Despite a well-documented decline in China’s real estate market during 2014, the country’s most mundane buildings have just been voted the most exciting investment opportunity by property professionals across the region.
The logistics real estate sector – the world of warehouses and forklifts – was selected as the most promising property type for 2015 across Asia Pacific in a survey conducted by the Urban Land Institute and PwC. And within the sector, China ranked tops among geographic locations.
Real Estate Investors Can’t Get Enough of China’s Warehouses
In the annual survey, the logistics sector was said to receive “near-universal endorsement” among professionals interviewed, and was featured as the clear winner compared to residential, commercial or hotel opportunities by the survey respondents.
The institute interviewed 385 subjects, including investors, property developers, lenders, brokers and consultants and asked them their opinions regarding prospects in 22 different geographic locations in the region and across five property types including office, industrial, retail, apartment, and hotel.
According to the report, “Emerging Trends in Real Estate® Asia Pacific 2015,” warehouses owe their growing appeal to a number of factors, including a shortage of supply, the growth of ecommerce and investment yields that outshine other property types.
China the Leading Location for Logistics Investment
Despite China being significantly downgraded for its potential in other property types for 2015, the country’s prospects for logistics deals still received glowing reviews.
Among the 22 locations included in the survey, the top five ratings all went to mainland destinations, with Shanghai ranking first, followed by the generic “China – Secondary Cities,” Guangzhou, Shenzhen and Beijing, in that order.

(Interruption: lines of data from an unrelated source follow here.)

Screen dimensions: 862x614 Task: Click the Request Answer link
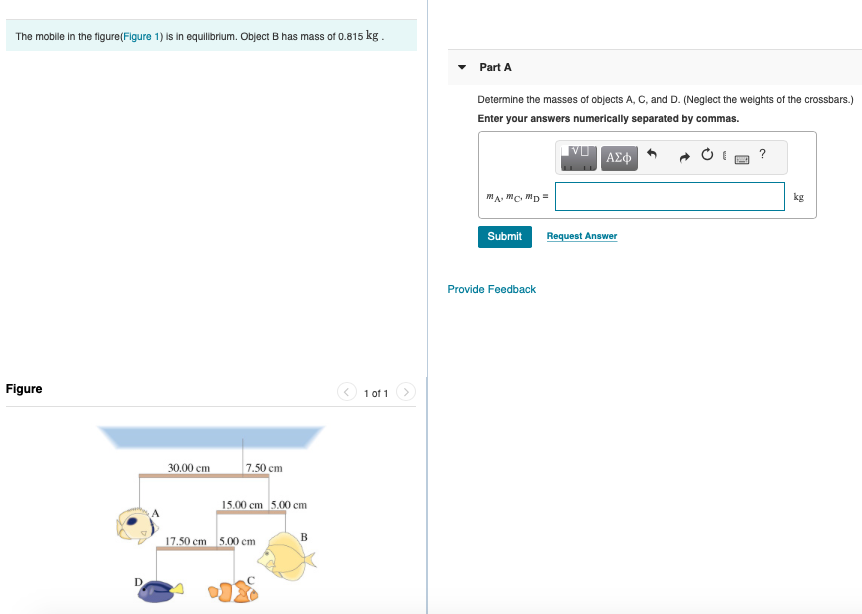click(582, 236)
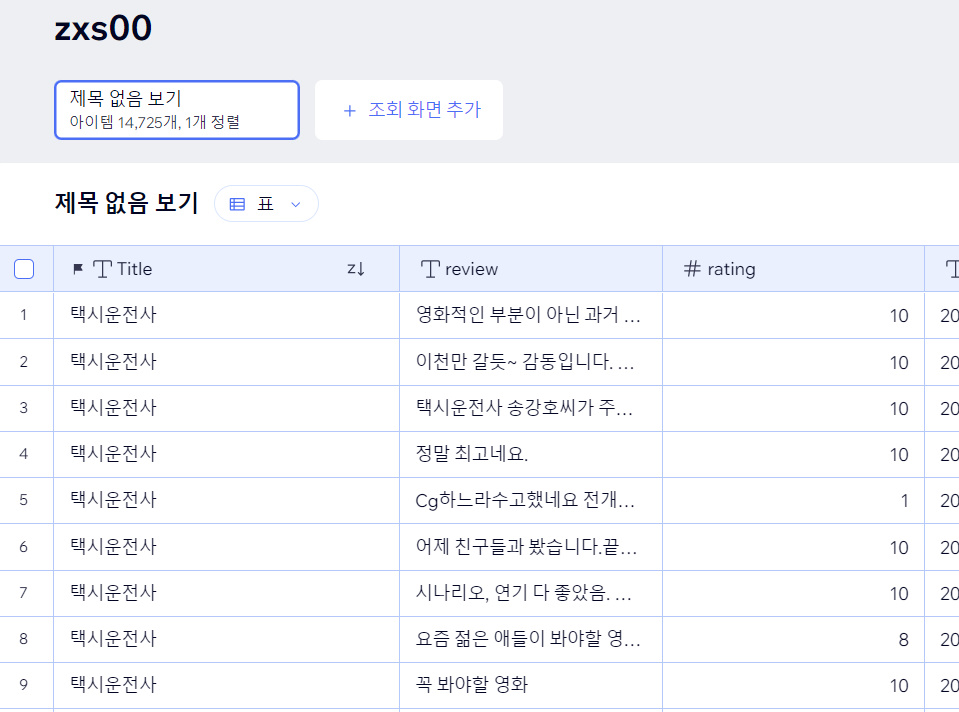
Task: Click the text type icon beside Title
Action: pos(102,269)
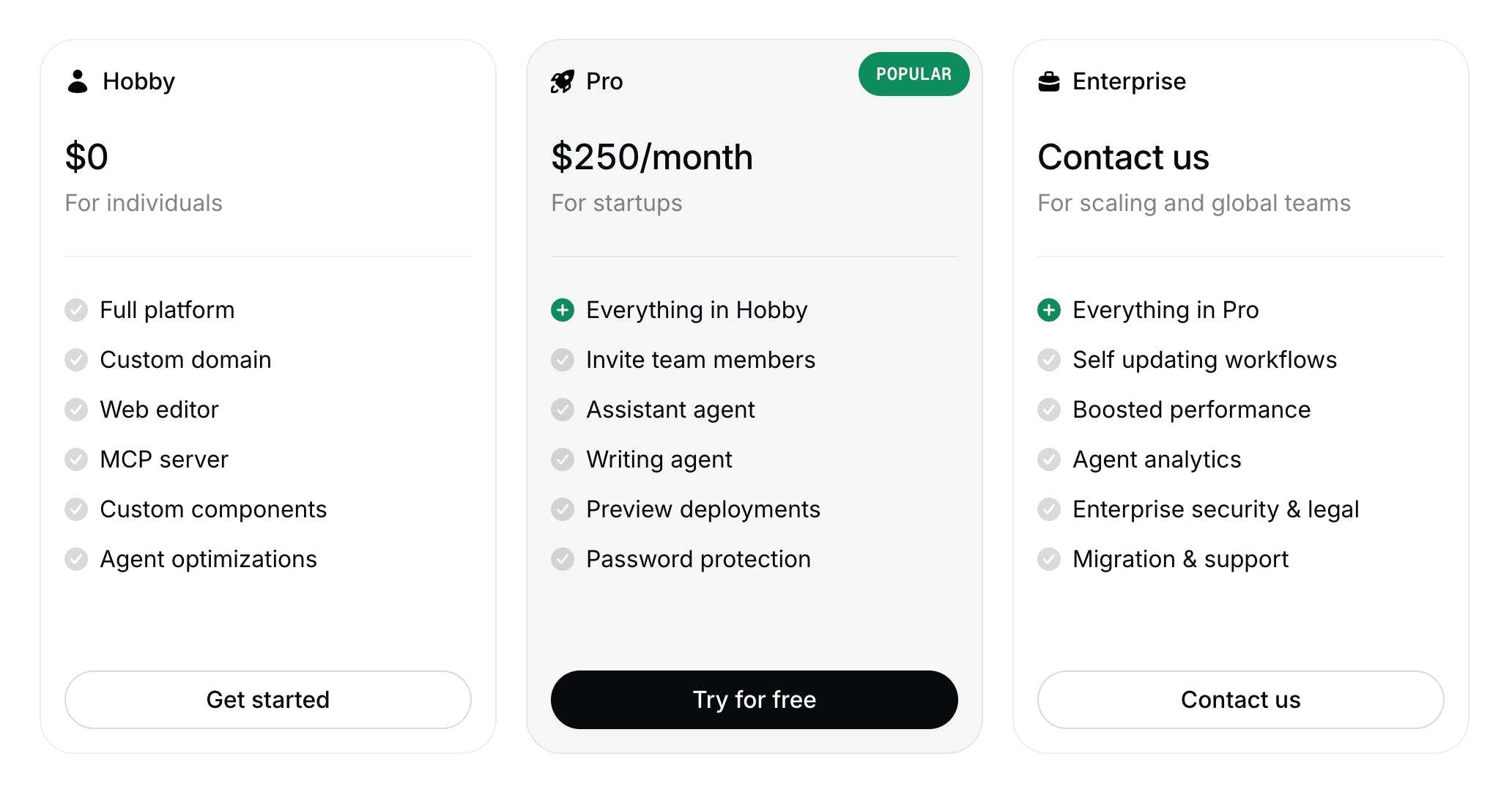Click the checkmark icon beside Writing agent
The width and height of the screenshot is (1512, 787).
(x=563, y=459)
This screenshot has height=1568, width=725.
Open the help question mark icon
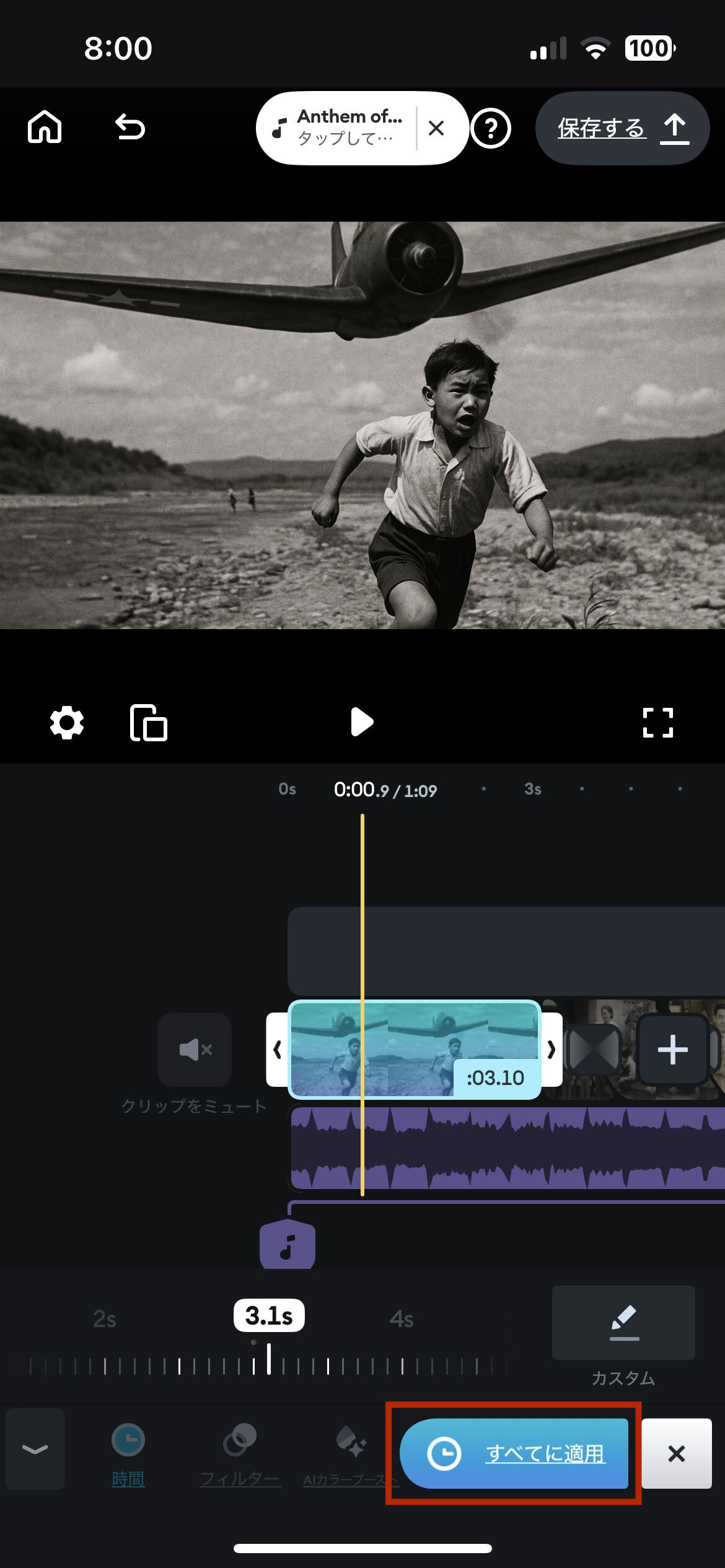[x=491, y=129]
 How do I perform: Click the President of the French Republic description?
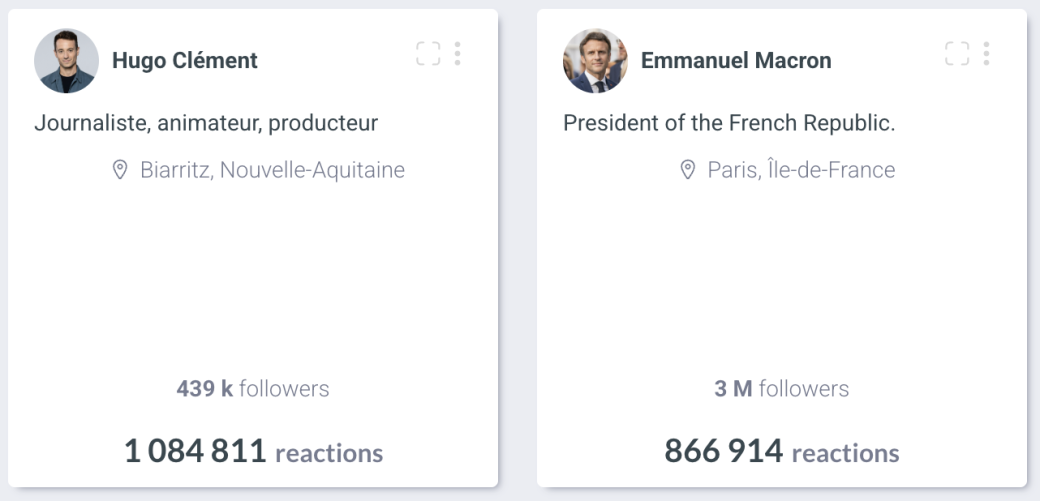coord(729,123)

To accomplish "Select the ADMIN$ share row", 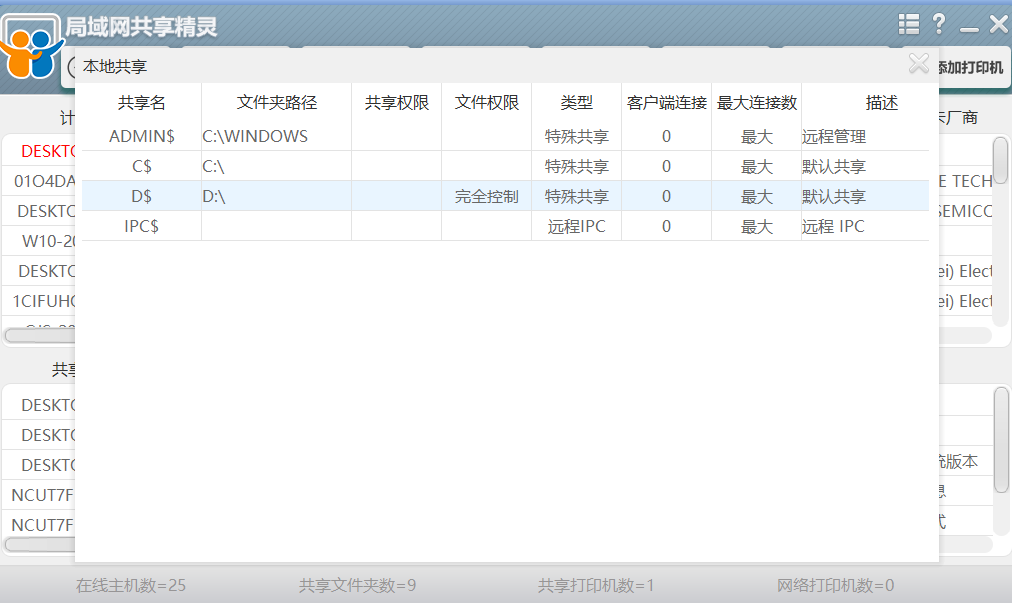I will click(x=141, y=136).
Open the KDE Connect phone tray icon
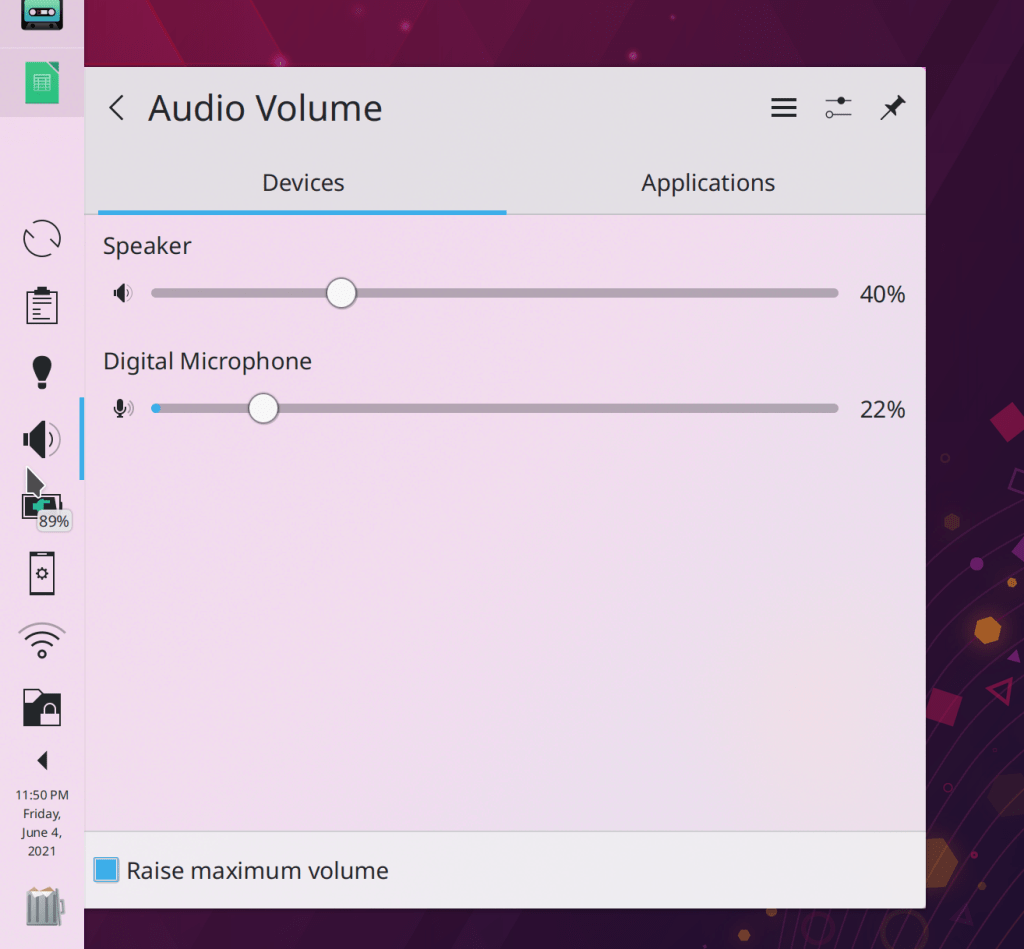The image size is (1024, 949). 42,574

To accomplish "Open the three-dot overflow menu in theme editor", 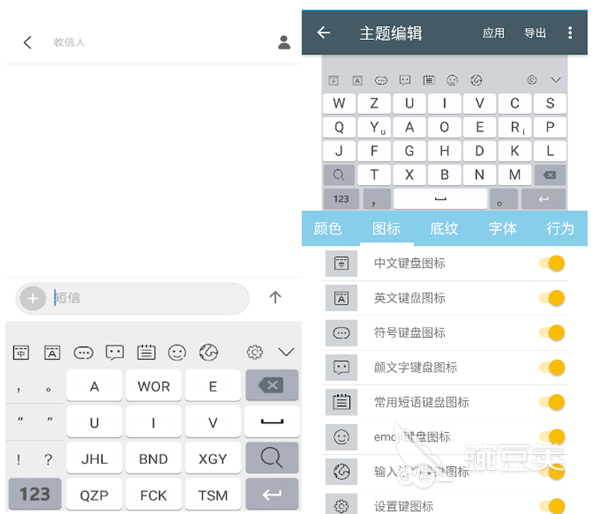I will (x=571, y=33).
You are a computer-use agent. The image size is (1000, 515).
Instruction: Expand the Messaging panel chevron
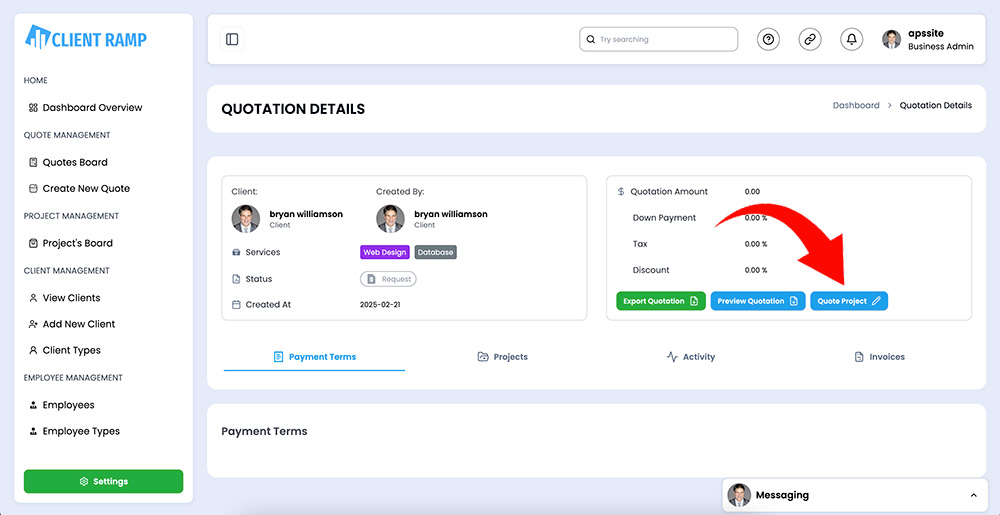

And the survey’s authors sounded optimistic for fortune to continue to favor the region’s warehouse sector, including China. Citing figures from Deutsche Bank, the report said that logistics now accounts for about 10 percent of total real estate transactions in the region.
The authors added that, “The acute shortage of modern distribution facilities will last for years, especially given the rocketing popularity of internet shopping across Asia.”
China Logistics a Top Target for Foreign and Domestic Money
Already over the last few years China’s warehouse sector has become an increasingly popular target for both overseas and local real estate investors.
Following a string of successes by Singapore-government controlled developer Global Logistic Properties (GLP), a number of prominent investors have jumped in, including Goodman upping its partnership with CPPIB to $2 billion, Blackstone forming a logistics JV with Vanke, Equity International and Dutch pension fund PGGM joining with the Redwood Group, and Temasek Holdings backing Yupei.
GLP itself has also received further investment, as the Singaporean developer earlier this year received $2.51 billion in new funding from a Chinese consortium that included the Bank of China Group Investment and private-equity firm Hopu Funds.
Still Some Reservations About China Logistics Potential
Despite strong overall grades given to the potential for building more big sheds in China, some of the survey respondents contended that too much money was already flowing into a relatively small market segment.
While acknowledging that warehouses are “the only sector that looks obviously undersupplied in the country.” One survey respondent complained that, “The problem is that there are just a handful of guys [who] are really good onshore doing it and there’s a lot of capital chasing it, so yields are starting to get bid down to crazy levels.”
The concern among these contrarian market observers is that with much more attention being paid to the logistics sector, and a large number of domestic players currently entering the market, investment yields rapidly compress in the coming years.
While we can’t know for certain what the future will hold, the ULI and its survey will be back again next year for us to find out if China warehouses are still seen as the next big thing.